**The task**
Tally the lines below containing "width" and report only the total.
==== Data to use
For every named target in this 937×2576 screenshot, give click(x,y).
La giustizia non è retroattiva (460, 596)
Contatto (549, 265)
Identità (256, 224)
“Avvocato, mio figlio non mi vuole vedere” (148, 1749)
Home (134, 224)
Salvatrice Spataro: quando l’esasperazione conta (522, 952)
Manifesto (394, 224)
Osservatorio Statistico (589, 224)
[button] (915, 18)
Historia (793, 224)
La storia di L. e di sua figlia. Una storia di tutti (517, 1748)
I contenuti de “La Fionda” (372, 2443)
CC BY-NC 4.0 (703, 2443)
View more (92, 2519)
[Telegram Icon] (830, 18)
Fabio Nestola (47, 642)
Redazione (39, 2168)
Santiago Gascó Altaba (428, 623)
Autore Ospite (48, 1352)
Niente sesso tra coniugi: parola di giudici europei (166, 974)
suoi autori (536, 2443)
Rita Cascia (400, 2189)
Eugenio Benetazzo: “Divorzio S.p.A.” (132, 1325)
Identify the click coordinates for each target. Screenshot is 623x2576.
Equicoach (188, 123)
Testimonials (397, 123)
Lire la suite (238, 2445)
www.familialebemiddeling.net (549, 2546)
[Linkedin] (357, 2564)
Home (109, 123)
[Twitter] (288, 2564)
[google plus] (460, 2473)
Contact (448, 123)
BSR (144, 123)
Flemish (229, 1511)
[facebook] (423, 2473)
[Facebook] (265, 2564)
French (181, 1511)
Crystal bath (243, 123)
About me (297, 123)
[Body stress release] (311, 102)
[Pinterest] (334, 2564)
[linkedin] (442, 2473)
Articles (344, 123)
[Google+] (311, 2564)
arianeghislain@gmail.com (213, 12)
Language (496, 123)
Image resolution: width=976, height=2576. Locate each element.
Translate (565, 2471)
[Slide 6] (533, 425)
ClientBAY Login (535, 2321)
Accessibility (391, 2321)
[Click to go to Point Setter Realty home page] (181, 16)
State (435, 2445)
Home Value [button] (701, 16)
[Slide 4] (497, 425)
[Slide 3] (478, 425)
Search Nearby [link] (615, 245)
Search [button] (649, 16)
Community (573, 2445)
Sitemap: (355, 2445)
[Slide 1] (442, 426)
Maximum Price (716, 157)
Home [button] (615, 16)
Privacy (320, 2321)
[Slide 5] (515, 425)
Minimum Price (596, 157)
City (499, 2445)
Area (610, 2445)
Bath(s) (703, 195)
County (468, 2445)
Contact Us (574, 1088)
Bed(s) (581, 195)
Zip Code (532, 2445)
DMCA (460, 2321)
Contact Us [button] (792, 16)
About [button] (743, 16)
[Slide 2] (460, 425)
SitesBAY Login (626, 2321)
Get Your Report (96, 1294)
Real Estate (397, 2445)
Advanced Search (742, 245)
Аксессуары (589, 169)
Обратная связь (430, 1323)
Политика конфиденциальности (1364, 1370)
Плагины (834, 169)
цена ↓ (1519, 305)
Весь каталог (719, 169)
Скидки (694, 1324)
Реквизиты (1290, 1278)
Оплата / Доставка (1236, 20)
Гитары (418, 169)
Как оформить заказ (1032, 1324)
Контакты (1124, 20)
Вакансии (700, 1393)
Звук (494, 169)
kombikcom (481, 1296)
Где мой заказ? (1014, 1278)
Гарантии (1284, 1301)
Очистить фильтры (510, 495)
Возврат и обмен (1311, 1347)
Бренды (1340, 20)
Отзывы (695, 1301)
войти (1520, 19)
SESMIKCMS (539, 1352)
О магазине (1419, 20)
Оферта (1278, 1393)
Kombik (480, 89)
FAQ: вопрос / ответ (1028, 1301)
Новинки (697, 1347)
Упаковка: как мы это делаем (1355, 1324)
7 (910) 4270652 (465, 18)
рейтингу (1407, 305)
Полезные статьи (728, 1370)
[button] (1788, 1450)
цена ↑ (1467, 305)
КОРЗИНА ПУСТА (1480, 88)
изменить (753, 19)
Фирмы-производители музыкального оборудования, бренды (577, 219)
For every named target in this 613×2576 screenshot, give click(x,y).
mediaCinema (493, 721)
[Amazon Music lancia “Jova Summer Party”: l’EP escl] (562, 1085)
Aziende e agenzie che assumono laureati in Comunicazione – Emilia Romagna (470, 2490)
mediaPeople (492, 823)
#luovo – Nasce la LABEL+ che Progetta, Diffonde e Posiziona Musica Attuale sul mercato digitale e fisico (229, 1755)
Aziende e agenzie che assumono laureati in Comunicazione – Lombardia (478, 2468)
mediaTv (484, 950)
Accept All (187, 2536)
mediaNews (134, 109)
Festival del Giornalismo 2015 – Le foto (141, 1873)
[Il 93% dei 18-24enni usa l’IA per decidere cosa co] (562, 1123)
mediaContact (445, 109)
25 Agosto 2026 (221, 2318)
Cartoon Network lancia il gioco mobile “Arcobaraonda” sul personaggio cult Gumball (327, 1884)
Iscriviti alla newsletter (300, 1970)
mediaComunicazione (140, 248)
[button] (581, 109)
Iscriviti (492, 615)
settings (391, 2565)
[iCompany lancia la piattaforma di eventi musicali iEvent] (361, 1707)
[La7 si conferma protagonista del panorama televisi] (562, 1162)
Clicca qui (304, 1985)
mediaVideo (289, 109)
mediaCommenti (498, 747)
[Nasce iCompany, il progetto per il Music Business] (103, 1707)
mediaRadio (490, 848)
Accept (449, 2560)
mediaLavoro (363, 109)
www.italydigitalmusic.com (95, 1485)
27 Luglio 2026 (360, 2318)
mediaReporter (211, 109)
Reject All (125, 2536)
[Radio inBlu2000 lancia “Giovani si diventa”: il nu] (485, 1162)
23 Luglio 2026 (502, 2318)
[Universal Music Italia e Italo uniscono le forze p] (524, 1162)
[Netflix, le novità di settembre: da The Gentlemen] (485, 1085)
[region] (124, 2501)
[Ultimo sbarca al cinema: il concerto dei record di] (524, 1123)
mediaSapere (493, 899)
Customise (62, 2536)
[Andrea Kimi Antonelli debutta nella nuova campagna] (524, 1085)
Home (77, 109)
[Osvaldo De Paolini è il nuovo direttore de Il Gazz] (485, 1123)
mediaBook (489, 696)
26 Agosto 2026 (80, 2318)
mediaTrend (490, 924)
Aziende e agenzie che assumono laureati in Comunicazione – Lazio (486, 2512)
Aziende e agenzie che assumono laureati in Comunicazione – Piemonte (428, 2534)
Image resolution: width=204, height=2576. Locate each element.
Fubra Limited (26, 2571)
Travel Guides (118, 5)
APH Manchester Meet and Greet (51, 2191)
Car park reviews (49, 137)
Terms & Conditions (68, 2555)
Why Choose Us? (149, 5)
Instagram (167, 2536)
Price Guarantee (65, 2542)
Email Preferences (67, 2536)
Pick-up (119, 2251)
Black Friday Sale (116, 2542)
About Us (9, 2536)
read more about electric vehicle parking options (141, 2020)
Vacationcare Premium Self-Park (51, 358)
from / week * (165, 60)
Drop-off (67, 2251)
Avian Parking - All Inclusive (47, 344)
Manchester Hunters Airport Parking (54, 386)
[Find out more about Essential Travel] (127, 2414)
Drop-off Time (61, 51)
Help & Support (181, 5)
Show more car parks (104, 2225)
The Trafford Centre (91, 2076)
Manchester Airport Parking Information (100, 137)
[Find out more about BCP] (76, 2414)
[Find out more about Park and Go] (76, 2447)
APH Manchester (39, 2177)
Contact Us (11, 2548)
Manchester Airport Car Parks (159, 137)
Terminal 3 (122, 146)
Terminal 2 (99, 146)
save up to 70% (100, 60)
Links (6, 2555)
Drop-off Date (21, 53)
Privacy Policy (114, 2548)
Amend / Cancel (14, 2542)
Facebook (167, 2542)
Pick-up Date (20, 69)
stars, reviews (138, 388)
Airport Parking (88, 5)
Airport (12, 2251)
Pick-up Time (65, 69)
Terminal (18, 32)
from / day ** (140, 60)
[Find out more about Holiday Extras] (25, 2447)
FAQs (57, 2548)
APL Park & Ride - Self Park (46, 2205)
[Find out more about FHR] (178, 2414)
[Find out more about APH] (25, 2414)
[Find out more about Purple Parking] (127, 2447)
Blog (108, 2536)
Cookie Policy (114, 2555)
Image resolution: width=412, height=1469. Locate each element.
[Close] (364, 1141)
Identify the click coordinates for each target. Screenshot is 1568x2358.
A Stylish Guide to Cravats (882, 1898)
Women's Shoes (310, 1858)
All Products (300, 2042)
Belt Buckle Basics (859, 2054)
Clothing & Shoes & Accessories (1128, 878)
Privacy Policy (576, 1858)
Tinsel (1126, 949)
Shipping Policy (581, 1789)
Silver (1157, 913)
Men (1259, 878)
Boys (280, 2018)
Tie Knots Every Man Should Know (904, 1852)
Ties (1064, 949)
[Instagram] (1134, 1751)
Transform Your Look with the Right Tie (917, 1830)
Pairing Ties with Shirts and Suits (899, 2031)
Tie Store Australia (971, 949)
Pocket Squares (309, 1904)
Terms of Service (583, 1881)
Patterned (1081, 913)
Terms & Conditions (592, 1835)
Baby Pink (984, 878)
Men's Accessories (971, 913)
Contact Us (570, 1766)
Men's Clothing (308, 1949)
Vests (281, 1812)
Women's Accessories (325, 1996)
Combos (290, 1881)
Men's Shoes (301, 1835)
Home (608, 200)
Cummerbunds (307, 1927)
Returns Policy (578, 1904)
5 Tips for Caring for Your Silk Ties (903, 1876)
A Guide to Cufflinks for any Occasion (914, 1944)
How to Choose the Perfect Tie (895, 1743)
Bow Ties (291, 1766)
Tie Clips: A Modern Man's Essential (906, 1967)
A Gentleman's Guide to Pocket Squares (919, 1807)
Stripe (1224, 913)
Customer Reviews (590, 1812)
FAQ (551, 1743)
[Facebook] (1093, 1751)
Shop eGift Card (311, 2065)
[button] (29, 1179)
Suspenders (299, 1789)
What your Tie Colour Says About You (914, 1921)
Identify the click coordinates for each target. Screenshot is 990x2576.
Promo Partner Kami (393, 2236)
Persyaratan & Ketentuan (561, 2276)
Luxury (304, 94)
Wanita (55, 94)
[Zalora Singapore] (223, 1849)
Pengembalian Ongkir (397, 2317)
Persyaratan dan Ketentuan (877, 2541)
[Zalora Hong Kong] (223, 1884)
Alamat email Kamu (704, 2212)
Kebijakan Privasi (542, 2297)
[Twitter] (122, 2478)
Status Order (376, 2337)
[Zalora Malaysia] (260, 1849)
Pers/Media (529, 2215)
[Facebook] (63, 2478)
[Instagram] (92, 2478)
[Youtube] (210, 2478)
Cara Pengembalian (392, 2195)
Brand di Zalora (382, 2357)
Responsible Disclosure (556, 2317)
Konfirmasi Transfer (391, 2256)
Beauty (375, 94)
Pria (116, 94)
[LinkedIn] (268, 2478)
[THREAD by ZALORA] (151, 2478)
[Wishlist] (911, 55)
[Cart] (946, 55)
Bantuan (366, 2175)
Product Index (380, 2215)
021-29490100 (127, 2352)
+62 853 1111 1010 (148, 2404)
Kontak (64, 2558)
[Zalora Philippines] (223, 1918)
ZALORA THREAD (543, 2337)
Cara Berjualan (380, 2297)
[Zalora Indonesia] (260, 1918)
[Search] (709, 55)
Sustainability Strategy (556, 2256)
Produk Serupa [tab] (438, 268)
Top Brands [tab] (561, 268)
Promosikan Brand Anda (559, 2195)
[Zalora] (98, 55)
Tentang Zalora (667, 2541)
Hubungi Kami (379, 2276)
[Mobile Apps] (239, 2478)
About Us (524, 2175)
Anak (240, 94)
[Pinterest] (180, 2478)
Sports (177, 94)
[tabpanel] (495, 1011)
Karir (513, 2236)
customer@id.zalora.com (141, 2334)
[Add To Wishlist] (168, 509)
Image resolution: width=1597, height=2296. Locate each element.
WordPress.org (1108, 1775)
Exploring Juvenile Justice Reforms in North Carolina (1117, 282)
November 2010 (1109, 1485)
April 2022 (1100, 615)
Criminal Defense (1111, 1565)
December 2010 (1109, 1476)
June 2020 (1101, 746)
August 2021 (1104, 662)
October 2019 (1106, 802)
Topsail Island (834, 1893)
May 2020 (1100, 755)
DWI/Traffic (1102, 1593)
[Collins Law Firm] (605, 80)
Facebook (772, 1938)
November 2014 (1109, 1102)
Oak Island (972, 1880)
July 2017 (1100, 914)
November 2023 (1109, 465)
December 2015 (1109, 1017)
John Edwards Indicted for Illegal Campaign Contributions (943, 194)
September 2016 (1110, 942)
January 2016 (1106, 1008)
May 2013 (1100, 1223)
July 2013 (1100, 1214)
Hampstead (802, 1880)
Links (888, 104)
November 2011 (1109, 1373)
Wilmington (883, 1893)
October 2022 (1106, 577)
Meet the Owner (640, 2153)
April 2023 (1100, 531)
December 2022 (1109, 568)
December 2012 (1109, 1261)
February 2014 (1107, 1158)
========
**Answer to the exercise**
4